The conclusion of the chapter focuses on FBI Supervisory Special Agent Dwayne Fuselier, and moves the narrative forward to Monday, April 19, the day before the Columbine mass shooting. Fuselier, at the time, is head of the FBI’s domestic terrorism unit in Denver. Six years earlier, to the date, Fuselier was in Waco, Texas, watching FBI agents storm cult leader David Koresh’s Branch Davidian compound, while the structure burnt. Cullen identifies Fuselier as the “nation’s foremost hostage negotiator”; Fuselier was the last person, outside of Branch Davidian members, to ever speak to Koresh. Cullen concludes the chapter: “Speculation raged about the FBI’s role in the [Branch Davidian] blaze. The controversy nearly ended Attorney General Janet Reno’s career. Waco radicalized the anti-government militia movement, made April 19 into a symbol of perverse authority. Timothy McVeigh sought vengeance by bombing the Murrah Federal Building in Oklahoma on April 19, 1995 [two years after Waco]. His explosion killed 168 people, the largest terrorist attack in American history to that point”(31).
These opening chapters provide background on the area of south Jefferson County and Columbine High School while also illustrating the breadth of scope that Cullen’s text will take. While the shooters themselves, Eric Harris and Dylan Klebold, are included here, equal amounts of attention are given to understanding the community that surrounds them, in both the days and years before the attack.

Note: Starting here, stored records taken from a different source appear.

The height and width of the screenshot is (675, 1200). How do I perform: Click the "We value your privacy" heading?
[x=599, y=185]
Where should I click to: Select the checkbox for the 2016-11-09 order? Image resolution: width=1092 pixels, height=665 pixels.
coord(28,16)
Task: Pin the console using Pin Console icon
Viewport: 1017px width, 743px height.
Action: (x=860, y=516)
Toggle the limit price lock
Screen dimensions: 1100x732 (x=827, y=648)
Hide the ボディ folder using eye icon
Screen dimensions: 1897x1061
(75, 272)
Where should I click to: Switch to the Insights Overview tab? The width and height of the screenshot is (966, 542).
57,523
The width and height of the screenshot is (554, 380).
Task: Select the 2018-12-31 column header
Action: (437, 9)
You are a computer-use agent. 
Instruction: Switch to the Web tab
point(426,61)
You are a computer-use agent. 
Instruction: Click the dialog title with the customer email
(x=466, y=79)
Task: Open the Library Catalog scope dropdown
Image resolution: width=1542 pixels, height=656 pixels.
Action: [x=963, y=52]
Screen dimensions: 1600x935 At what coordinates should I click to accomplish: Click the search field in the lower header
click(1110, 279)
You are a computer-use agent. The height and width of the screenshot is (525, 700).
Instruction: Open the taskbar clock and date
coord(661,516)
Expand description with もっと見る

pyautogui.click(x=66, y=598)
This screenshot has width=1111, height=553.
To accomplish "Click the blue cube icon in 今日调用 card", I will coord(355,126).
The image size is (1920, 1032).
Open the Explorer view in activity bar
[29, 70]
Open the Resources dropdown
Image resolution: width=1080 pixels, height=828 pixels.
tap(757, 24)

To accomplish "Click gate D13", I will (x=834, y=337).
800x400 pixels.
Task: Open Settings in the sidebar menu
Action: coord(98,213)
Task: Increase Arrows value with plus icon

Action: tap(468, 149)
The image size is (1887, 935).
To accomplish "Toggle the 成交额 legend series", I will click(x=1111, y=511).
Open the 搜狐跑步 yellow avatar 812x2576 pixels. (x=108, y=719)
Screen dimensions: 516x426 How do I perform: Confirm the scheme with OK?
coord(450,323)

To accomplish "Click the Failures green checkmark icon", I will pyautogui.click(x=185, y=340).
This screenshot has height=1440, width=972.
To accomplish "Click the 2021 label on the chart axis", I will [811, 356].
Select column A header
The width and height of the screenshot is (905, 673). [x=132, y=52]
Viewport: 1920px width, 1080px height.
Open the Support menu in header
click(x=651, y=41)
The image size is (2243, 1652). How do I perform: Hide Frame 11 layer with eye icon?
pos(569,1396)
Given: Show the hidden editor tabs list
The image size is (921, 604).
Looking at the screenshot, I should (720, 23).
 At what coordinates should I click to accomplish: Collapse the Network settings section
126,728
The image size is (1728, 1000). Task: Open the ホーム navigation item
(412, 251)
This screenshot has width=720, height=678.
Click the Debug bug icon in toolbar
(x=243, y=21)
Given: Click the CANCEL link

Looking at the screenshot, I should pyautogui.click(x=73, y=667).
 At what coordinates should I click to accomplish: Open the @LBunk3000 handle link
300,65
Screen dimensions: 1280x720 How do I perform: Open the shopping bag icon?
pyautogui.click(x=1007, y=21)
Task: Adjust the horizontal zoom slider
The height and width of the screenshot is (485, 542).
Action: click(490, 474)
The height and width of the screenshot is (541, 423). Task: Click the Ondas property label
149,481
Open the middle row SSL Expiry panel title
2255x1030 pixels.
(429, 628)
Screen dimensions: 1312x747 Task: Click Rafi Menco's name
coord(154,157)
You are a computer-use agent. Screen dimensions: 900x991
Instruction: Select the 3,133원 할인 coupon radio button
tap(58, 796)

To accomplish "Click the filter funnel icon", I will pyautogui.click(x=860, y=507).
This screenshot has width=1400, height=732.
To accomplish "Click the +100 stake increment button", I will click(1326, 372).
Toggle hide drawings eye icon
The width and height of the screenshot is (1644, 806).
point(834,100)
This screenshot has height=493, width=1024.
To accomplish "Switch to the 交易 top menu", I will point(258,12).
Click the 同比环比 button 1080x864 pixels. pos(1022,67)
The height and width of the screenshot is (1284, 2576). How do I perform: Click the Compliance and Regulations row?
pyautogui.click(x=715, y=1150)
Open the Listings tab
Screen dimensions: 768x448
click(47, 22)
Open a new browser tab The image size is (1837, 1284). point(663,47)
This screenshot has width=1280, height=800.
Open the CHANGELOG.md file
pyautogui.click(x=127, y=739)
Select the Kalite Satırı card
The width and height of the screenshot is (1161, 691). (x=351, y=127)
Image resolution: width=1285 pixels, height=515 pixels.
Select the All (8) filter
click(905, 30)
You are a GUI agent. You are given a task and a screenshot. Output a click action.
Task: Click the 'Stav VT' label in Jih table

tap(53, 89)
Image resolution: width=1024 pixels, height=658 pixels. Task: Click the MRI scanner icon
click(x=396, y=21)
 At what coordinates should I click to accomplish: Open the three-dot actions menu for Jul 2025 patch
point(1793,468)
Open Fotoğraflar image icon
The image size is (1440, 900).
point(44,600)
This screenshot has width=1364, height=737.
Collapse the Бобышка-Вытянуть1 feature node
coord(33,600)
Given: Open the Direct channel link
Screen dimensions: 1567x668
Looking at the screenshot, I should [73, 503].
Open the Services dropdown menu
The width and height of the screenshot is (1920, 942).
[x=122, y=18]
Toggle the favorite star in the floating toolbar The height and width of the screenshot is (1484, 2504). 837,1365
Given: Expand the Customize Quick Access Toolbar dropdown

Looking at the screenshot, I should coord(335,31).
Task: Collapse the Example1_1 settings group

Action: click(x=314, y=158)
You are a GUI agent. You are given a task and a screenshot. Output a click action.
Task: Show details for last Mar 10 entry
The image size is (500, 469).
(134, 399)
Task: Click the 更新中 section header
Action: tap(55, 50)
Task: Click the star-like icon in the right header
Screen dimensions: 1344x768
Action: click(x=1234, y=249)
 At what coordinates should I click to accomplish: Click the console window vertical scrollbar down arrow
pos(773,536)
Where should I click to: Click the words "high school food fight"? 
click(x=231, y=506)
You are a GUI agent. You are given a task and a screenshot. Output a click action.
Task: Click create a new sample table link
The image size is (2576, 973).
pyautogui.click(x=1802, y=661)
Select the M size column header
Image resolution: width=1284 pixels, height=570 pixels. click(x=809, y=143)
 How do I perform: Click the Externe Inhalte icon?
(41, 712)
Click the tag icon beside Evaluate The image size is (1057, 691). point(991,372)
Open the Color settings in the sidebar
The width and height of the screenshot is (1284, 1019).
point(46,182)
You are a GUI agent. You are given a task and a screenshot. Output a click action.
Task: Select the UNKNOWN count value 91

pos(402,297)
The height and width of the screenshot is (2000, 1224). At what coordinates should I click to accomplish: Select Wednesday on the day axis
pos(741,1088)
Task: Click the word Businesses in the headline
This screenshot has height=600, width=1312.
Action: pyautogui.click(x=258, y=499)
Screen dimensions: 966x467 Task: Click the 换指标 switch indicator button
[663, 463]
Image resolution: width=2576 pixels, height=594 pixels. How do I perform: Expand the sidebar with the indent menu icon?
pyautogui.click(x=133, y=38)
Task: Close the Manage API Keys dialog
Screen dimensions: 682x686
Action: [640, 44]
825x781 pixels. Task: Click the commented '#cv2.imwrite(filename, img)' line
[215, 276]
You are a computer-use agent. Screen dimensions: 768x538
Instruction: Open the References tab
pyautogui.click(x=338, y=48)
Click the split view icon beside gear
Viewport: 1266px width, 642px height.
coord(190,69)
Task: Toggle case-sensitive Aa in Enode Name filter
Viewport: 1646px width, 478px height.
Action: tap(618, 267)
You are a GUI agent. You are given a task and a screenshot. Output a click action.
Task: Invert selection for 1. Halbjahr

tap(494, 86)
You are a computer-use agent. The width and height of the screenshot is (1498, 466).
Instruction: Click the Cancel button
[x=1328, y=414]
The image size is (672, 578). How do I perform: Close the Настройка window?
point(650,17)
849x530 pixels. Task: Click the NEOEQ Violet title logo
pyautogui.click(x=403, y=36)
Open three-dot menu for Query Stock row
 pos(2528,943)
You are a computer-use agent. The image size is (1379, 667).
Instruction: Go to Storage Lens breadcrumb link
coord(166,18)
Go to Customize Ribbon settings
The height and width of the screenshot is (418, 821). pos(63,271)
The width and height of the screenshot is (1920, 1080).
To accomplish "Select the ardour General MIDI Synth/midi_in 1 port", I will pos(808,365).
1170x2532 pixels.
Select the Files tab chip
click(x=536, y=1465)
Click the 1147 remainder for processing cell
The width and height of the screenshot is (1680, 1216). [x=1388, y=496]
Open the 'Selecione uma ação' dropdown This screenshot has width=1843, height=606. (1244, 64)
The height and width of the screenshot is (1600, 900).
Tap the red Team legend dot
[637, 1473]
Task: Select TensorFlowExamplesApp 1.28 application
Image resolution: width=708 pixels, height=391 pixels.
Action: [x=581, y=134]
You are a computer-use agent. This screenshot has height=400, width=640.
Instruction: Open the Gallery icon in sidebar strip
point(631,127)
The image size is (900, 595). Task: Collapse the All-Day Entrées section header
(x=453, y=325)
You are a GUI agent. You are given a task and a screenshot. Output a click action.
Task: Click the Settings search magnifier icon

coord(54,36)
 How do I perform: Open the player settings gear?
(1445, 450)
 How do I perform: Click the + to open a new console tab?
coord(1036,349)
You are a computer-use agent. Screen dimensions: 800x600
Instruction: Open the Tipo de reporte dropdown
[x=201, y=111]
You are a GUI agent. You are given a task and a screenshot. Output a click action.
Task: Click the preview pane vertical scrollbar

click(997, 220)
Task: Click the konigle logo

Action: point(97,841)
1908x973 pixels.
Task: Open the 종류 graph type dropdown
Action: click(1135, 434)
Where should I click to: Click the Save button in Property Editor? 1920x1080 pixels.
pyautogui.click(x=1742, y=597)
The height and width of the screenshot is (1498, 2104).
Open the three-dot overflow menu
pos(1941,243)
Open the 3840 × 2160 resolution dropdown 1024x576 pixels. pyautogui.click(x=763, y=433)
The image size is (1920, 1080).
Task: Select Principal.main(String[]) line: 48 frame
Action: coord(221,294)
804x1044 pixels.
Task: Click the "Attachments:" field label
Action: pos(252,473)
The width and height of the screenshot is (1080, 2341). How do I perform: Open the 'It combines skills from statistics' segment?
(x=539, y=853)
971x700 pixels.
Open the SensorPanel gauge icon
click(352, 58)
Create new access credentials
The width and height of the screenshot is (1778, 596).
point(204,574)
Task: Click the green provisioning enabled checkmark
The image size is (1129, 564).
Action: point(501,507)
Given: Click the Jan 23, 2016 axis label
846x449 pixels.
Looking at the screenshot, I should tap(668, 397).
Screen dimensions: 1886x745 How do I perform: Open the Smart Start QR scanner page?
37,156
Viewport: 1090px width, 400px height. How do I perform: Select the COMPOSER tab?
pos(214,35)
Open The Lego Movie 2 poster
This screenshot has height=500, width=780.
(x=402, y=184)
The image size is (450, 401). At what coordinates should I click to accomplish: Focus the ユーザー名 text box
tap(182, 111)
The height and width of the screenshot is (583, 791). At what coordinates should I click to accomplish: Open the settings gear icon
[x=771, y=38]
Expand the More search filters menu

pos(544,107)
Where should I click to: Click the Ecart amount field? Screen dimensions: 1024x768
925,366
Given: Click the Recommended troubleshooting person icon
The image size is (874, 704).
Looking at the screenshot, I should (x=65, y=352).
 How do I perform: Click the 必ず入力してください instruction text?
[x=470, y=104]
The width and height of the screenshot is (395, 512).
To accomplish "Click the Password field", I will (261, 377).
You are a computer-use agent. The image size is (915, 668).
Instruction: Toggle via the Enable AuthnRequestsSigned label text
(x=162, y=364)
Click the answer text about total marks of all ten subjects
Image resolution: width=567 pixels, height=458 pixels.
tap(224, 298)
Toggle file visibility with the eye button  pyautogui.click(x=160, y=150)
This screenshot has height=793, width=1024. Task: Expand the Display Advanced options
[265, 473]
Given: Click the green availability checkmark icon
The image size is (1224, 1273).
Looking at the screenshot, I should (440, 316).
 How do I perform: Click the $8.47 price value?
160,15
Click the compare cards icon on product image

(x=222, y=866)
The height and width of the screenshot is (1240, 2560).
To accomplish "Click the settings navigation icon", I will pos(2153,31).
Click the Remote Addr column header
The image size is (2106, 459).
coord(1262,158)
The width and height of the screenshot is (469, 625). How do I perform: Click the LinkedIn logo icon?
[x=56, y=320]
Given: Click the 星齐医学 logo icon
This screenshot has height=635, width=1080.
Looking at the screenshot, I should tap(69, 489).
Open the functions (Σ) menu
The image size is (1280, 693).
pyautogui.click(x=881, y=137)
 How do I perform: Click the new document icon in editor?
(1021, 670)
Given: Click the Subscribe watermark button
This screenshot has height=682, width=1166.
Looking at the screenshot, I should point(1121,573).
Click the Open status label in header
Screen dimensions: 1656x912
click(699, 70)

While a mere ten miles away from Denver, Colorado’s urban center, Columbine and nearby Littleton are presented as a world apart. For many inhabitants, this is not accidental; Cullen explains that this part of Jefferson County filled up with affluent and predominately-white Coloradans who fled the diversity that accompanied Denver’s urbanity by the mid-1970s. In Columbine, they found a place that was also a hotbed for Evangelical Christianity, a movement within Protestantism best known for its conversion experience of being “born again.” Evangelicalism and the Christian faith will play a large part in the Columbine community following the attacks.
Eric and Dylan are painted in these early chapters as more ‘normal’ than abnormal. Both attend the prom, and Eric is worried about having a date for prom. Both have low-paying service positions. The two have a relatively large group of friends, and while Dylan is positioned as introverted and unsure of himself, neither is a loner or outcast. This truth will become more important in the wake of the attack, as the majority of mainstream media paints the duo as angry and perhaps homosexual Goths with a grudge against numerous peer groups.
FBI Agent Dwayne Fuselier, a consistent presence in Columbine, is presented as someone Cullen has had thorough access to. Fuselier’s son attends Columbine High at the time of the attacks, and Fuselier, both prior to the attacks and after them, will play a part in some of the most memorable FBI-involved criminal cases of his time. While local law enforcement will work diligently to cover up its ineptitude, Fuselier will remain with the case for years in an attempt to come up with the answer as to why Eric and Dylan carried out the attack on the school.
By starting the book with the lens pulled back, and not with the attack itself, Cullen paints Columbine High and Jefferson County as a picture of suburban flyover-zone normalcy: Christian, predominately white, relatively affluent. Four out of five students at Columbine go on to college. Much like the locales of school shootings leading up to Columbine, the average person had never heard of this community; it was exceptional for how unexceptional it was.